- [Task to carry out]:
Scan the listing beneath this sentence. Report each line with the word "marker".
+++++
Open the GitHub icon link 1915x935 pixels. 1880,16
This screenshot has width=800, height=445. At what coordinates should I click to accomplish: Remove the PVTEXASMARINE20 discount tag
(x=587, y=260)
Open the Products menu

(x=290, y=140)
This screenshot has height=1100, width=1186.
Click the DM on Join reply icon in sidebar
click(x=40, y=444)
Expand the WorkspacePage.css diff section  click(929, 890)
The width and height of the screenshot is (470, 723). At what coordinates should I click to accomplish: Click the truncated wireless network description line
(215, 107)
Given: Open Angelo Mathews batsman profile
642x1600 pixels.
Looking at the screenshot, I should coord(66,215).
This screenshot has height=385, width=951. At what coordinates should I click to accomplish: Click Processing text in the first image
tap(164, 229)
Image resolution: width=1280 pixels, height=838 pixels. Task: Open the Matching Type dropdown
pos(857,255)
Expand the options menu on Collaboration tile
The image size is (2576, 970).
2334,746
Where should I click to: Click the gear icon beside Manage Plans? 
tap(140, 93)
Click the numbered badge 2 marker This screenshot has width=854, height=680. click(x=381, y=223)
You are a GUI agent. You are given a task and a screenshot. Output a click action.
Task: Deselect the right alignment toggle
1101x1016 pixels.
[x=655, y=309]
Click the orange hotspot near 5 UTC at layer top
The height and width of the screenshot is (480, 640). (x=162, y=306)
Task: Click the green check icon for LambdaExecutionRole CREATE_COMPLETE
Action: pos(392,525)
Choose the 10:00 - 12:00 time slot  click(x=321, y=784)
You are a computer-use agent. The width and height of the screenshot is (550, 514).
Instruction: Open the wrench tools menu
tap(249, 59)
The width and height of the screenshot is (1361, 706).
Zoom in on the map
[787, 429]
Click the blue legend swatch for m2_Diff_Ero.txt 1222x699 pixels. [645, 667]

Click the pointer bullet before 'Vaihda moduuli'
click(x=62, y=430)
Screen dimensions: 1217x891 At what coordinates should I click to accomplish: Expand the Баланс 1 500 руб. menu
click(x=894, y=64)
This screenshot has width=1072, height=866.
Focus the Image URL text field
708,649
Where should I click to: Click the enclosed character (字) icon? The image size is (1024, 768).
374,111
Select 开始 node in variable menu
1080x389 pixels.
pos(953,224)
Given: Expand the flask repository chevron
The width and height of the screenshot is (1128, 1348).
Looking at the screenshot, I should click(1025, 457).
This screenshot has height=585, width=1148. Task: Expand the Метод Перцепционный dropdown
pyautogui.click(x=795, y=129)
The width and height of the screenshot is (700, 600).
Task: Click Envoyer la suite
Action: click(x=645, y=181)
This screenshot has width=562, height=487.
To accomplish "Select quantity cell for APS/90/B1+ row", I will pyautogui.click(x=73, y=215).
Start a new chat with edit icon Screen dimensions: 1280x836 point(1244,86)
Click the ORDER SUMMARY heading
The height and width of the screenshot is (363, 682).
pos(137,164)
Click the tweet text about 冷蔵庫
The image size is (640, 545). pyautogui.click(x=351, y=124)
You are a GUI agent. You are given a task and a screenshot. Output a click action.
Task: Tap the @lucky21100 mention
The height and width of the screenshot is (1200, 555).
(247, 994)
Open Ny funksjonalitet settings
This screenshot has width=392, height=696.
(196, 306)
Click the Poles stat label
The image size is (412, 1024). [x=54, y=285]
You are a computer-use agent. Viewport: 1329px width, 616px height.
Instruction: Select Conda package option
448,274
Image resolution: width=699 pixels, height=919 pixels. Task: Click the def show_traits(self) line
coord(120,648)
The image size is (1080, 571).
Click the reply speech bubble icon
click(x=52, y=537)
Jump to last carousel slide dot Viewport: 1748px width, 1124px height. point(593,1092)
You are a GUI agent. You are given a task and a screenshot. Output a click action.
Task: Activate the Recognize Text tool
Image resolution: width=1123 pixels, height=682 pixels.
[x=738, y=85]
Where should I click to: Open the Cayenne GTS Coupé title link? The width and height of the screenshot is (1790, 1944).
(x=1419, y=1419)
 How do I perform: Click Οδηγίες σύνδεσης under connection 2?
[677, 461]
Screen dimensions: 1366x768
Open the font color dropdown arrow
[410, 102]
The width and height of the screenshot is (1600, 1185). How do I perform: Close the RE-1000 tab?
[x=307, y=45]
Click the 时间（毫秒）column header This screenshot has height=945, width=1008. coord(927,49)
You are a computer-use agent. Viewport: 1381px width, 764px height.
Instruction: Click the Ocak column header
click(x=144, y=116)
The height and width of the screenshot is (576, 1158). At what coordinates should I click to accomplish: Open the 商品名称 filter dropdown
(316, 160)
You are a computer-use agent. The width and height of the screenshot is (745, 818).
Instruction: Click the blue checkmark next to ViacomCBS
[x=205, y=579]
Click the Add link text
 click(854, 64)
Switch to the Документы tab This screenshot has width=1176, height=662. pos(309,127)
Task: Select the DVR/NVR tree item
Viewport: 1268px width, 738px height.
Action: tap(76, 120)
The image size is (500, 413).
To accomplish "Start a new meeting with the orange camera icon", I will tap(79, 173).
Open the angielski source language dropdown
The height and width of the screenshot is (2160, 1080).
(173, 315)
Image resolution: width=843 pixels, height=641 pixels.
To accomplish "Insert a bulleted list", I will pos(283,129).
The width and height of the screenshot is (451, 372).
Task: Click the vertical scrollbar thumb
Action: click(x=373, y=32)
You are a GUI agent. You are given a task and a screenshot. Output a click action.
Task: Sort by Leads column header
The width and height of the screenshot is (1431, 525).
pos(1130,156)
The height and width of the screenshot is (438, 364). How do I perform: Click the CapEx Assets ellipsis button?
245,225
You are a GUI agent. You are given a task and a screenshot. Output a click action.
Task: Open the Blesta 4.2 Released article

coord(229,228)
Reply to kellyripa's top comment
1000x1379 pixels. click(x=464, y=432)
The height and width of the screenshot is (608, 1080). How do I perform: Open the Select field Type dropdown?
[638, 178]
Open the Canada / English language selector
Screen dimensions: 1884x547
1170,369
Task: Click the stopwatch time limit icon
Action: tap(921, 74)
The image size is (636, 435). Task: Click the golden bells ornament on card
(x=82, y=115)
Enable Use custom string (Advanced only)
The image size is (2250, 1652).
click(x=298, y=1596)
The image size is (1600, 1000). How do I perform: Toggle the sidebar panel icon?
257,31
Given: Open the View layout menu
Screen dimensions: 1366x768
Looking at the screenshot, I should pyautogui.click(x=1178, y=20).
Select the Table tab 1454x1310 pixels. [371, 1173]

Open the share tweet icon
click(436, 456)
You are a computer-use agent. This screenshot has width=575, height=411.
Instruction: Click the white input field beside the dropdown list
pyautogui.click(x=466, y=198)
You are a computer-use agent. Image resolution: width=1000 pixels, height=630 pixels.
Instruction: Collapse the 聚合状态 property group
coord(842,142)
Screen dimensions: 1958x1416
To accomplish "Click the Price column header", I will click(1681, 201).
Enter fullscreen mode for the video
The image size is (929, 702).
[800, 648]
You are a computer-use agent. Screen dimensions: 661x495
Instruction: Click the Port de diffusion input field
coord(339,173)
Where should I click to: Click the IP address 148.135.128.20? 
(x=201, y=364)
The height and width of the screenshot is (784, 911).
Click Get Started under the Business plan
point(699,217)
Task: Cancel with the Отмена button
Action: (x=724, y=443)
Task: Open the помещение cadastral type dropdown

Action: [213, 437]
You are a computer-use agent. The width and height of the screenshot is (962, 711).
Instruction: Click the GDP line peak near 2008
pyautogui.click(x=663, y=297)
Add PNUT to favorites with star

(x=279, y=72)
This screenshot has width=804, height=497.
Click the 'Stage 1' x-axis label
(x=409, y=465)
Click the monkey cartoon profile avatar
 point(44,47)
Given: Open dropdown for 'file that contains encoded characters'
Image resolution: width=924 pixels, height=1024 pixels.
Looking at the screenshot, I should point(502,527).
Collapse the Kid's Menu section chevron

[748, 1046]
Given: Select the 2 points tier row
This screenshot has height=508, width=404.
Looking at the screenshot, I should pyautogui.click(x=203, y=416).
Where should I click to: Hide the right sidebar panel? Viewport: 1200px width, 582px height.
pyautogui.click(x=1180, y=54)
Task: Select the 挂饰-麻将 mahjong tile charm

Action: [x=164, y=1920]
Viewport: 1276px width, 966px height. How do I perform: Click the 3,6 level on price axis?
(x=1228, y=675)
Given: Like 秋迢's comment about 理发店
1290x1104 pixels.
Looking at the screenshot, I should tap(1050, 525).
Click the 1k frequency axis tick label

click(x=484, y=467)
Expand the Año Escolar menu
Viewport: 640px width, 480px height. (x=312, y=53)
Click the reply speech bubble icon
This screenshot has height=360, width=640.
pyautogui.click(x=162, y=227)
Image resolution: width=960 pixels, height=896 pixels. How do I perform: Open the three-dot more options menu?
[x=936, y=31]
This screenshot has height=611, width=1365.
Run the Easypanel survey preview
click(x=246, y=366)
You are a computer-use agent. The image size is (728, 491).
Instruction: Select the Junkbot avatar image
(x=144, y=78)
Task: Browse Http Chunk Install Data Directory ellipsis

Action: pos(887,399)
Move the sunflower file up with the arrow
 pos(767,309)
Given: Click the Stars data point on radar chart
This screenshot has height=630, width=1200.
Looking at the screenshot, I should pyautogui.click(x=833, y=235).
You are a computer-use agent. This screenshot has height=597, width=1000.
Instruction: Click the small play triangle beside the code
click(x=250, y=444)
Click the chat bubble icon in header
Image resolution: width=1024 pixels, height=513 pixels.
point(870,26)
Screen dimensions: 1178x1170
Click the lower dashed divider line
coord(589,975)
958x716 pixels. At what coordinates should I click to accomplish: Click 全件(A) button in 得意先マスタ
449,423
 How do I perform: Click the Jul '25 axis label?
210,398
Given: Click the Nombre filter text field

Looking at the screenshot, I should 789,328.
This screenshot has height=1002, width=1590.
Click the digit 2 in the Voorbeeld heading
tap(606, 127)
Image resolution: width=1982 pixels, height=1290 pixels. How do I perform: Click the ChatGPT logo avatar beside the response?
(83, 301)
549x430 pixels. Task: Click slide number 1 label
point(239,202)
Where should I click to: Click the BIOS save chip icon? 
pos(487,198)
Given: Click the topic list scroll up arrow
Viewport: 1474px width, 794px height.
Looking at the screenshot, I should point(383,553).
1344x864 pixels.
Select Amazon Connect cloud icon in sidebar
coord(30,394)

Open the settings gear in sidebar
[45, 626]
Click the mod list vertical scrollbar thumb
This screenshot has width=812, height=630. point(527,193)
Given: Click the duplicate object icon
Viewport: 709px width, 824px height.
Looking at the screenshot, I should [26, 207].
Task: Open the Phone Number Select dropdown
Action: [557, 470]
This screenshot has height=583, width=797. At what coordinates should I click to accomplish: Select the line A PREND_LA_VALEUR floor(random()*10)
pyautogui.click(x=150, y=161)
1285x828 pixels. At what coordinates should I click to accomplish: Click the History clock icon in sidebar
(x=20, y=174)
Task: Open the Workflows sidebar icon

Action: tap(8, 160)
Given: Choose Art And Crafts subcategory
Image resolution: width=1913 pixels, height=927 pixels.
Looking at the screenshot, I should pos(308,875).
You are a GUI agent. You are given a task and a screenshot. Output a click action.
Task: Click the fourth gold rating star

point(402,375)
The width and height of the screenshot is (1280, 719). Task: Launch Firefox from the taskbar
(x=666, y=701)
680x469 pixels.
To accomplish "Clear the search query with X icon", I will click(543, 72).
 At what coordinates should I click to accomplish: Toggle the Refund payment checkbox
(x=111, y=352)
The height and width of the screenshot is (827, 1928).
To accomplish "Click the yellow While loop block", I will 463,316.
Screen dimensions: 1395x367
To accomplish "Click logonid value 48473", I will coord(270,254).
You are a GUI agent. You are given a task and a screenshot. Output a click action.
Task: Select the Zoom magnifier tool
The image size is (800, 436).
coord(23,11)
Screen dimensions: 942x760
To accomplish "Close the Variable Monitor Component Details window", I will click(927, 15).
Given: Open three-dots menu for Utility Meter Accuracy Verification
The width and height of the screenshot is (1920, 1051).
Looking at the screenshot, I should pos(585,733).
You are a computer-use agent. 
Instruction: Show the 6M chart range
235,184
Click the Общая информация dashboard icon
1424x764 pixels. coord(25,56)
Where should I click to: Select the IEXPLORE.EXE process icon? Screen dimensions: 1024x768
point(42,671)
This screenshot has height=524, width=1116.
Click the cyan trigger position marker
+++++
- [Result of this task]:
Click the numbered badge 2 marker This screenshot has width=854, height=680. click(x=381, y=223)
Click the cyan trigger position marker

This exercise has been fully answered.